■ What the task requires:
Below are several entries. Transcribe exactly those lines that fall from the one with "Personal (32, 59)" through the one with "event (68, 2121)", end lines included.

--- Source material Enclosed Below ---

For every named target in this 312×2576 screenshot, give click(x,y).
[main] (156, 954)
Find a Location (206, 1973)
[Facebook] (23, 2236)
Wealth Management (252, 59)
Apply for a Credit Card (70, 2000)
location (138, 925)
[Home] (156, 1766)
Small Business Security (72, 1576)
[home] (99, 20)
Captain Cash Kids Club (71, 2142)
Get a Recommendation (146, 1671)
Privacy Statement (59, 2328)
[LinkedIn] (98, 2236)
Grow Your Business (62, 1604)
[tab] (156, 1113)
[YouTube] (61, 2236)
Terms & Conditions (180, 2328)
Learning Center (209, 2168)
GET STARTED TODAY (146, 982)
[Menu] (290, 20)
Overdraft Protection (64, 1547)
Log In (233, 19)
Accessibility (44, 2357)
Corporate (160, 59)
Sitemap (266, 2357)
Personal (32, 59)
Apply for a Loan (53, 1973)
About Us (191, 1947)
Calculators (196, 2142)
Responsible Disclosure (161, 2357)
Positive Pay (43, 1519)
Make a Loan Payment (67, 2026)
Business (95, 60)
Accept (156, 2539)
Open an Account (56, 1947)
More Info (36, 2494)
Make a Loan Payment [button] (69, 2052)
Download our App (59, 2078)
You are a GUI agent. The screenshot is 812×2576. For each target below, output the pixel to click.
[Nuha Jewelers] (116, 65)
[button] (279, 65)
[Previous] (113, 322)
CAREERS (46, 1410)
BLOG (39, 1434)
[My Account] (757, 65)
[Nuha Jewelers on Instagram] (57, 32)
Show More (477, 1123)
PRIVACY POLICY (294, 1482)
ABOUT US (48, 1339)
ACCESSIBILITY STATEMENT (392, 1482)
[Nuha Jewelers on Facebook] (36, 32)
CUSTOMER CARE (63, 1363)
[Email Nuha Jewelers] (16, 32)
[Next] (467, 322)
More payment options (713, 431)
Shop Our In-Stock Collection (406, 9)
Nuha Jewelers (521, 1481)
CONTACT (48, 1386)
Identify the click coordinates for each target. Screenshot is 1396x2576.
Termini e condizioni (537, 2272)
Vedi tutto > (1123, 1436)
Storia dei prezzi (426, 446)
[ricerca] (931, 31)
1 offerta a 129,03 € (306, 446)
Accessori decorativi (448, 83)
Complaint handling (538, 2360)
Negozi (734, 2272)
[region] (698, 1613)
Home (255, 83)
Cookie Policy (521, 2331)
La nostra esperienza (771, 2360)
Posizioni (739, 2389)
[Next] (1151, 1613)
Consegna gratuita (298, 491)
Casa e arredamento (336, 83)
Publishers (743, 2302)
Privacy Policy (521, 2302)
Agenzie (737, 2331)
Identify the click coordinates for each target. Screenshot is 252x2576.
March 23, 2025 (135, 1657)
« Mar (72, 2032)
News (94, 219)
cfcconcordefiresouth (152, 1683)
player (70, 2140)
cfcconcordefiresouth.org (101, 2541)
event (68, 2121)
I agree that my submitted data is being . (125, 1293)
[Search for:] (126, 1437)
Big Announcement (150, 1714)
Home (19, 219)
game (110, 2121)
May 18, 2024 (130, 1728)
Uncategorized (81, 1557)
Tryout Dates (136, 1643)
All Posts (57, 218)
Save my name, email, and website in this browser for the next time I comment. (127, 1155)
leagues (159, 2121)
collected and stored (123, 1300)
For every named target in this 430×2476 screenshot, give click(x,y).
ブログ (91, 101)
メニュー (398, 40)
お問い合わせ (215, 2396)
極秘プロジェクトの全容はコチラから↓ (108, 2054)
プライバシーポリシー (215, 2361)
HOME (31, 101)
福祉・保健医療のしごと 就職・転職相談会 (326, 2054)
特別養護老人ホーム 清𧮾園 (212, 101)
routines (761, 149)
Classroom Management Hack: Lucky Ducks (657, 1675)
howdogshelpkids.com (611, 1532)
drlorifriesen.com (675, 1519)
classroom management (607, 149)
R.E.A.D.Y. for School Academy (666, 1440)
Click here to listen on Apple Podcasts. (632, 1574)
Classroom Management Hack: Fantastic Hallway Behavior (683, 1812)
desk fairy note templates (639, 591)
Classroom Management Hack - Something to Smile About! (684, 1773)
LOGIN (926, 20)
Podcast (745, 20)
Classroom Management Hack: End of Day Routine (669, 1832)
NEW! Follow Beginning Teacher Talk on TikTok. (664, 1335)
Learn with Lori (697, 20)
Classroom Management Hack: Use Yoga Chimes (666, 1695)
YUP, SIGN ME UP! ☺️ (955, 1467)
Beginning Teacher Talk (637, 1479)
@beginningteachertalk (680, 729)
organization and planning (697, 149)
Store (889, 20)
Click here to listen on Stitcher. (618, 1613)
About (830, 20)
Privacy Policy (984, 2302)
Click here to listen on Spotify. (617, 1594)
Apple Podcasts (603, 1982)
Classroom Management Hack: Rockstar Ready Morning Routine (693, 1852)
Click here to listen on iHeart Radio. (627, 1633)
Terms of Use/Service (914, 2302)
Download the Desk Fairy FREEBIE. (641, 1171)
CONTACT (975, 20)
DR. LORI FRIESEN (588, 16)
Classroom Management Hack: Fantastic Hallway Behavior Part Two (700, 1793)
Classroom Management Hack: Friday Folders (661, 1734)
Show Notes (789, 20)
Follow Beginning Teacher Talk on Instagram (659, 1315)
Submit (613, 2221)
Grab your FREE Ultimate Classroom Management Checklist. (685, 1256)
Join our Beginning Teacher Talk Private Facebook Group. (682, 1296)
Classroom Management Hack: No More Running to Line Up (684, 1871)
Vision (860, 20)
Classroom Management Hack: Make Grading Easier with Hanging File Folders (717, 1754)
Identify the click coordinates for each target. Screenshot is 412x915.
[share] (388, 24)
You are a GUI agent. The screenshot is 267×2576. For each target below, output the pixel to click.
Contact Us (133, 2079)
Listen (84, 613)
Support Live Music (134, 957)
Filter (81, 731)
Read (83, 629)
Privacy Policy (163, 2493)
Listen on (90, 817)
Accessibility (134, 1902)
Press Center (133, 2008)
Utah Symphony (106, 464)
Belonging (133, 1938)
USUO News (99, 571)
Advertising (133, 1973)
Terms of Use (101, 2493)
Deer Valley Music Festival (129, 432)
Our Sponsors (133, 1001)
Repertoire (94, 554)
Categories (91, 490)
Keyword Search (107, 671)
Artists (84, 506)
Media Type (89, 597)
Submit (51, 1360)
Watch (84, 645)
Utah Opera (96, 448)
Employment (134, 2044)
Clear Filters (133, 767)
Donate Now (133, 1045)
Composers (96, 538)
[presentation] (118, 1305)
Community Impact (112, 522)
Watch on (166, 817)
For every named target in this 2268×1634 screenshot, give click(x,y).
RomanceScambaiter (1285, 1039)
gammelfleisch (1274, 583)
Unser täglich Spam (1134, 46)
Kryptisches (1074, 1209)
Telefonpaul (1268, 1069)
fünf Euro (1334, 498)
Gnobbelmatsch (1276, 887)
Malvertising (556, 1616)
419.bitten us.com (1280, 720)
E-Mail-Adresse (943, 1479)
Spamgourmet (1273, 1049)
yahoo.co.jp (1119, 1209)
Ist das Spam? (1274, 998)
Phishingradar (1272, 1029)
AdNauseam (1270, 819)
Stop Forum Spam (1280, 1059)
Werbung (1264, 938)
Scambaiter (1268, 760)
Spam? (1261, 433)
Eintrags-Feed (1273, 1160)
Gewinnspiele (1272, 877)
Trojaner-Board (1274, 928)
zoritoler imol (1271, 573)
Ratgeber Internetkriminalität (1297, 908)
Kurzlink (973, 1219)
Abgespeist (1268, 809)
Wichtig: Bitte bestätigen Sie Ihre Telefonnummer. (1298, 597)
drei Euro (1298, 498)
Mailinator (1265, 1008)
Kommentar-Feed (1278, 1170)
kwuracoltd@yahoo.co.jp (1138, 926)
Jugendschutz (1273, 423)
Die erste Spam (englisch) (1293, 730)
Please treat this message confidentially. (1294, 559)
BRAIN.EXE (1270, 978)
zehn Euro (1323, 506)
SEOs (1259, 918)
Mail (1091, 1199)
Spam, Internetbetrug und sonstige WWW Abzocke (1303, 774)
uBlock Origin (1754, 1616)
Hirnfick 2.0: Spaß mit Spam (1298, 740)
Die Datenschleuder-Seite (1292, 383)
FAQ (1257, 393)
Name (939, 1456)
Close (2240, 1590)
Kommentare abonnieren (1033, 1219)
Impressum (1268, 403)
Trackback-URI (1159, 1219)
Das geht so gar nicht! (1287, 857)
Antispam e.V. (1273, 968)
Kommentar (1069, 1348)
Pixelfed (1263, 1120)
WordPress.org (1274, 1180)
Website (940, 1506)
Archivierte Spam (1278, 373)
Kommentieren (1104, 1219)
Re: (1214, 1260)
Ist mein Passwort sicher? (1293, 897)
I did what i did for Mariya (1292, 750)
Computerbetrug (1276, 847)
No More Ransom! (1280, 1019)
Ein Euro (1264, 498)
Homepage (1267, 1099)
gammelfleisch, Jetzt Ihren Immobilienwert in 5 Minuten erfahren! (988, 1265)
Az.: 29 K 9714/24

--- End of Enclosed Source material ---

■ Solution:
Personal (32, 59)
Apply for a Loan (53, 1973)
About Us (191, 1947)
Calculators (196, 2142)
Responsible Disclosure (161, 2357)
Positive Pay (43, 1519)
Make a Loan Payment (67, 2026)
Business (95, 60)
Accept (156, 2539)
Open an Account (56, 1947)
More Info (36, 2494)
Make a Loan Payment [button] (69, 2052)
Download our App (59, 2078)
You are a GUI agent. The screenshot is 812×2576. For each target below, output the pixel to click.
[Nuha Jewelers] (116, 65)
[button] (279, 65)
[Previous] (113, 322)
CAREERS (46, 1410)
BLOG (39, 1434)
[My Account] (757, 65)
[Nuha Jewelers on Instagram] (57, 32)
Show More (477, 1123)
PRIVACY POLICY (294, 1482)
ABOUT US (48, 1339)
ACCESSIBILITY STATEMENT (392, 1482)
[Nuha Jewelers on Facebook] (36, 32)
CUSTOMER CARE (63, 1363)
[Email Nuha Jewelers] (16, 32)
[Next] (467, 322)
More payment options (713, 431)
Shop Our In-Stock Collection (406, 9)
Nuha Jewelers (521, 1481)
CONTACT (48, 1386)
Identify the click coordinates for each target. Screenshot is 1396x2576.
Termini e condizioni (537, 2272)
Vedi tutto > (1123, 1436)
Storia dei prezzi (426, 446)
[ricerca] (931, 31)
1 offerta a 129,03 € (306, 446)
Accessori decorativi (448, 83)
Complaint handling (538, 2360)
Negozi (734, 2272)
[region] (698, 1613)
Home (255, 83)
Cookie Policy (521, 2331)
La nostra esperienza (771, 2360)
Posizioni (739, 2389)
[Next] (1151, 1613)
Consegna gratuita (298, 491)
Casa e arredamento (336, 83)
Publishers (743, 2302)
Privacy Policy (521, 2302)
Agenzie (737, 2331)
Identify the click coordinates for each target. Screenshot is 252x2576.
March 23, 2025 (135, 1657)
« Mar (72, 2032)
News (94, 219)
cfcconcordefiresouth (152, 1683)
player (70, 2140)
cfcconcordefiresouth.org (101, 2541)
event (68, 2121)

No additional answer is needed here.